For the 'play_sequence()' functionality I'd imagine it would be a separate, more complex feature using midi, which could play sequences of dasp sounds or audio files, and would be able to dynamically control aspects such as tempo or pitch bend.

basilefff commented 11 months ago

Hello! Is this issue still relevant? If so, I would like to try my hand at it. I have two ideas of how to do that:

Which approach would be better?

alice-i-cecile commented 11 months ago

Yep, this is still needed :)

I would prefer the former: there's a very high chance that we move off rodio at some point, so presenting a backend agnostic API is a better path forward.

Aplosion commented 11 months ago

I'd still like to have it, yes.

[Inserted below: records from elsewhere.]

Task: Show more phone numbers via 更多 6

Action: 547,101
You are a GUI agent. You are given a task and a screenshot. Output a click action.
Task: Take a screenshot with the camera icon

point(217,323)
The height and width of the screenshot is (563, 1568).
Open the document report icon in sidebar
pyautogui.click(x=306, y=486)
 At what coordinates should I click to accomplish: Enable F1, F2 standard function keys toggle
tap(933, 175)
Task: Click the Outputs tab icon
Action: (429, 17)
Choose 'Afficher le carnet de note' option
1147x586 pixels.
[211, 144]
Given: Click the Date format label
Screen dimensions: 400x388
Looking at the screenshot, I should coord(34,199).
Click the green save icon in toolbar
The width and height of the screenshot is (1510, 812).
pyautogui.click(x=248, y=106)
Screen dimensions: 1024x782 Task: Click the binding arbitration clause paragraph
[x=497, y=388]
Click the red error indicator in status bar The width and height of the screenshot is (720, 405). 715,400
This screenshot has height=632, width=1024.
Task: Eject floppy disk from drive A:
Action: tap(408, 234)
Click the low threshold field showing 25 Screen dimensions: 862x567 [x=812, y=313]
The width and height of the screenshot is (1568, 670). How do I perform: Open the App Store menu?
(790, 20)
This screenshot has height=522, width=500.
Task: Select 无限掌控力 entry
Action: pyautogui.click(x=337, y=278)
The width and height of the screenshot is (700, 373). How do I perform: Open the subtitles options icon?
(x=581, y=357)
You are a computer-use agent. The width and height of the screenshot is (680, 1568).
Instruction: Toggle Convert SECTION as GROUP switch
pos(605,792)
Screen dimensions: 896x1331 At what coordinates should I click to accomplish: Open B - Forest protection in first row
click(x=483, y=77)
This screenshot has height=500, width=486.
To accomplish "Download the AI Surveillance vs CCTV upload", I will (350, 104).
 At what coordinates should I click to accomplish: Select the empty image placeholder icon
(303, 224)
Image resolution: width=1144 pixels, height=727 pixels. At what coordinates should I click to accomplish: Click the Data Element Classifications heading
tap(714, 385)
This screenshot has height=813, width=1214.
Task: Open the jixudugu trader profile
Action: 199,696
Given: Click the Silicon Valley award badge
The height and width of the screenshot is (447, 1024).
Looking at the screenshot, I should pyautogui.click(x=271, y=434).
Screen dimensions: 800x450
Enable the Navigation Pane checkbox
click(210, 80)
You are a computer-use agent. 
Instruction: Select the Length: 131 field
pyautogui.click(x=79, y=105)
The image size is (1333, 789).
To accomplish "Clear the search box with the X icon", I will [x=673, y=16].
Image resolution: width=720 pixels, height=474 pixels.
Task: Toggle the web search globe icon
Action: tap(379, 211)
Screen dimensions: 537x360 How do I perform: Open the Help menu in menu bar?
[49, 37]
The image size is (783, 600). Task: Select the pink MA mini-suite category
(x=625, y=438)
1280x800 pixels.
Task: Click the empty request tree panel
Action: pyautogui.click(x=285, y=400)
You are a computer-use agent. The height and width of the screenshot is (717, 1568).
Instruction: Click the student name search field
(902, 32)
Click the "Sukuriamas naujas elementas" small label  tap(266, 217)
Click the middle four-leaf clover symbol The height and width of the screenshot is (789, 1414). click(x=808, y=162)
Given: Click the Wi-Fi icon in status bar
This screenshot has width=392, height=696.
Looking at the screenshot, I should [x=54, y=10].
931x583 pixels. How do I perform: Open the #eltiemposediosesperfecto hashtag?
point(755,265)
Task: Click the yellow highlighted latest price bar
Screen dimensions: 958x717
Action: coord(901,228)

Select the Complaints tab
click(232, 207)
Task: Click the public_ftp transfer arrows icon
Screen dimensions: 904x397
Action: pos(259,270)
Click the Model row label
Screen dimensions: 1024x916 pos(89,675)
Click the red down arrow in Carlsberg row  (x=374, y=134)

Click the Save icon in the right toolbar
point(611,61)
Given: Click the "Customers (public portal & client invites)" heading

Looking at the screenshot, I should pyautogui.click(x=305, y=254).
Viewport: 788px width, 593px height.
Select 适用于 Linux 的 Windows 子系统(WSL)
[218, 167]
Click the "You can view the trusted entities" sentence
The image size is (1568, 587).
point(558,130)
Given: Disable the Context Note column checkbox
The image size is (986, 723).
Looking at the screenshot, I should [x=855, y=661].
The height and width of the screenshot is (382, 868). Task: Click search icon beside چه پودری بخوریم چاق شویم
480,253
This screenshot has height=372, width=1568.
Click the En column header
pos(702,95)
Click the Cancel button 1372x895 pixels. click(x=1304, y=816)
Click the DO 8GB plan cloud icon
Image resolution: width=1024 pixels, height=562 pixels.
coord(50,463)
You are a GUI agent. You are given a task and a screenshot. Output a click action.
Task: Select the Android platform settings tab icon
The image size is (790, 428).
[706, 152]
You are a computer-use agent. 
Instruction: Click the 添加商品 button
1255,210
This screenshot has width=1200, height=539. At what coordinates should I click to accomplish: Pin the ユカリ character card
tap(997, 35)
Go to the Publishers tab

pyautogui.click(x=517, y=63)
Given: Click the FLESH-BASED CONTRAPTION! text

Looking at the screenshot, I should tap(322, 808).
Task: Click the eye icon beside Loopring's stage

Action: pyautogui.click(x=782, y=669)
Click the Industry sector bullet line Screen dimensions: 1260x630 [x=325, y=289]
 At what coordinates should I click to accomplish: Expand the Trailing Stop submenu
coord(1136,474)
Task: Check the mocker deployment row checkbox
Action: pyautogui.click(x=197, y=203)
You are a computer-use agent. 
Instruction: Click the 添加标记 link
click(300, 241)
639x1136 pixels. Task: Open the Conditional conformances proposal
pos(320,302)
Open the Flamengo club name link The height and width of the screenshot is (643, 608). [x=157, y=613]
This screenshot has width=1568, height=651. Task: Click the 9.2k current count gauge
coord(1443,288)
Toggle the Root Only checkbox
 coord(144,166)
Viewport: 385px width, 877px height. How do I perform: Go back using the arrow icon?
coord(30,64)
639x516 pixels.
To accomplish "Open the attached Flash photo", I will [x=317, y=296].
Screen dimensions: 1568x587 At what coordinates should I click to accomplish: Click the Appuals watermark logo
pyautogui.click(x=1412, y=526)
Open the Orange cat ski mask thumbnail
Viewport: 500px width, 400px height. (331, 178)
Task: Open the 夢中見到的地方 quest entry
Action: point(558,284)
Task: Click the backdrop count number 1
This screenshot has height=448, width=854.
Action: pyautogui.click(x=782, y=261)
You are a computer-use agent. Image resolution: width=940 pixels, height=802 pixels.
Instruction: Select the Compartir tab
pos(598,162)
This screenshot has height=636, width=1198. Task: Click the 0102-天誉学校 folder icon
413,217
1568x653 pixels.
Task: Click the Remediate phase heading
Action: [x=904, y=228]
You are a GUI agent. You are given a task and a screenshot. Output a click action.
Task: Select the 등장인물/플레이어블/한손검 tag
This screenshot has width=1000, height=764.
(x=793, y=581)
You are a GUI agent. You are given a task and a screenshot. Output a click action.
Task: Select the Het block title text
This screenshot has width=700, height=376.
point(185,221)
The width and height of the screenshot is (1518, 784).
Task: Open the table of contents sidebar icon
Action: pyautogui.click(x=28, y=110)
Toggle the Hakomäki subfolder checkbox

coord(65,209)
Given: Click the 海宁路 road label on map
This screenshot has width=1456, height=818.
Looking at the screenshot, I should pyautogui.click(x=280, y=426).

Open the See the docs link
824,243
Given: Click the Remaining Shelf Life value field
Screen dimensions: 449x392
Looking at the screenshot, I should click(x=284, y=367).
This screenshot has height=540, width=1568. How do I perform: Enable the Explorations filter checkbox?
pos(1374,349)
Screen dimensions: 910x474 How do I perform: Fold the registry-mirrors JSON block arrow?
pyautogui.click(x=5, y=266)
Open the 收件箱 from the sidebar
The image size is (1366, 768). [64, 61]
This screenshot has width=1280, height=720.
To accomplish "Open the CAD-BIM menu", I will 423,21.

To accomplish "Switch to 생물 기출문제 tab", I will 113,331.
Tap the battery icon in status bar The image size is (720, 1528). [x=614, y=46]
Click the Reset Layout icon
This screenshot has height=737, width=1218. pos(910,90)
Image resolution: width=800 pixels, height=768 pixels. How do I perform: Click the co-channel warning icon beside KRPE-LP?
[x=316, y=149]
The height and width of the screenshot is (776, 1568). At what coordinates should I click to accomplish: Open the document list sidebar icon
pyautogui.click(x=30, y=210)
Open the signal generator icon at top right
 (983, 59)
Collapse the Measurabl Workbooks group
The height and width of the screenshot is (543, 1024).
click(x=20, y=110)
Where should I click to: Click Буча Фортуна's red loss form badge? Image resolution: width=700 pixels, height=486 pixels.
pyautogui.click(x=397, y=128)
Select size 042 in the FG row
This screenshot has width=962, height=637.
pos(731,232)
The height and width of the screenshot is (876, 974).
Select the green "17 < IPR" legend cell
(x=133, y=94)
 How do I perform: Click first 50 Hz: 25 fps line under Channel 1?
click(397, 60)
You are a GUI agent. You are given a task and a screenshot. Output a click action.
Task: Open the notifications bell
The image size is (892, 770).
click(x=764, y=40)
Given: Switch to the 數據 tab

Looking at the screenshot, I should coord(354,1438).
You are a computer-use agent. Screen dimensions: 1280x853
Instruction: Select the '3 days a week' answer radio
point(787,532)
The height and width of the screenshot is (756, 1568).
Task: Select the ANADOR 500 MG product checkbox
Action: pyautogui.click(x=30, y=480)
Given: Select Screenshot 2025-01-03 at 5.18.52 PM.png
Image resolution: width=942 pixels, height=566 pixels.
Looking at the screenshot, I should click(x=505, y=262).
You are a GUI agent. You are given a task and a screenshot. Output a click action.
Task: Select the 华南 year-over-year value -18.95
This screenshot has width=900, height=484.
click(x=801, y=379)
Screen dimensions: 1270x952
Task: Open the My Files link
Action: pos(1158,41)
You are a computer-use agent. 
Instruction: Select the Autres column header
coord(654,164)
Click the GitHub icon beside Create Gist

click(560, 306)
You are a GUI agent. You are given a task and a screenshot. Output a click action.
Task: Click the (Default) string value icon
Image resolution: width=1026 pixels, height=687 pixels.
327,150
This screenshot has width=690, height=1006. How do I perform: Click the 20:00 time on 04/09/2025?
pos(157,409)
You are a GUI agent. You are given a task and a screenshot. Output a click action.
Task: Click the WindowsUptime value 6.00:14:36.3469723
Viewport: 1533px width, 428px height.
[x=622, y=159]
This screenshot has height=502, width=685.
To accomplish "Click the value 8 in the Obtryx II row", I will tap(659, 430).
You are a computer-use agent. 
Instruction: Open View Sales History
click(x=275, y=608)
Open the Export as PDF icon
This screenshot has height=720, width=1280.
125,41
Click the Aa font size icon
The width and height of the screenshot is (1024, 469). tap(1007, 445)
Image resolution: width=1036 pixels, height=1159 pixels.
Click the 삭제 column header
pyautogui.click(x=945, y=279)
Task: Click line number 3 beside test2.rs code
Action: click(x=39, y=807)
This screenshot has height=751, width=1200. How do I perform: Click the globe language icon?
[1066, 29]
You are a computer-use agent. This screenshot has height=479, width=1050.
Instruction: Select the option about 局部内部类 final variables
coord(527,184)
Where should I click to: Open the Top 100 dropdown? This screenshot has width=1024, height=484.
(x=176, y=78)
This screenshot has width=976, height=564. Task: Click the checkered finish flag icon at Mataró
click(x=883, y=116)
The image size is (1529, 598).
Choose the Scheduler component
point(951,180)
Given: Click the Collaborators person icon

I'm okay with the simpler option, as there are fully-featured audio packages in Rust, but I just wanted something basic for prototyping.

On Thu, Jul 20, 2023 at 2:02 PM Василий Чай @.***> wrote:

Hello! Is this issue still relevant? If so, I would like to try my hand at it. I have two ideas of how to do that:

  • Implementing NoteBundle = AudioSourceBundle, where Note has two parameters: frequency and duration.
  • Implementing some way to forward rodio::source for use with bevy systems. This would allow users much more options for mixing different sounds, but I ran into some obstacles when trying to do it this way. Which approach would be better?

— Reply to this email directly, view it on GitHub https://github.com/bevyengine/bevy/issues/7515#issuecomment-1644363011, or unsubscribe https://github.com/notifications/unsubscribe-auth/AGEBQWYRIAEBYIVWVLOVZPDXRFXB5ANCNFSM6AAAAAAUR4JIO4 . You are receiving this because you authored the thread.Message ID: @.***>

basilefff commented 11 months ago

I would love to get your feedback for my PR

basilefff commented 11 months ago

So, should this issue be closed or something more needs to be done first?

alice-i-cecile commented 11 months ago

Yep, should be closed. I missed it when merging!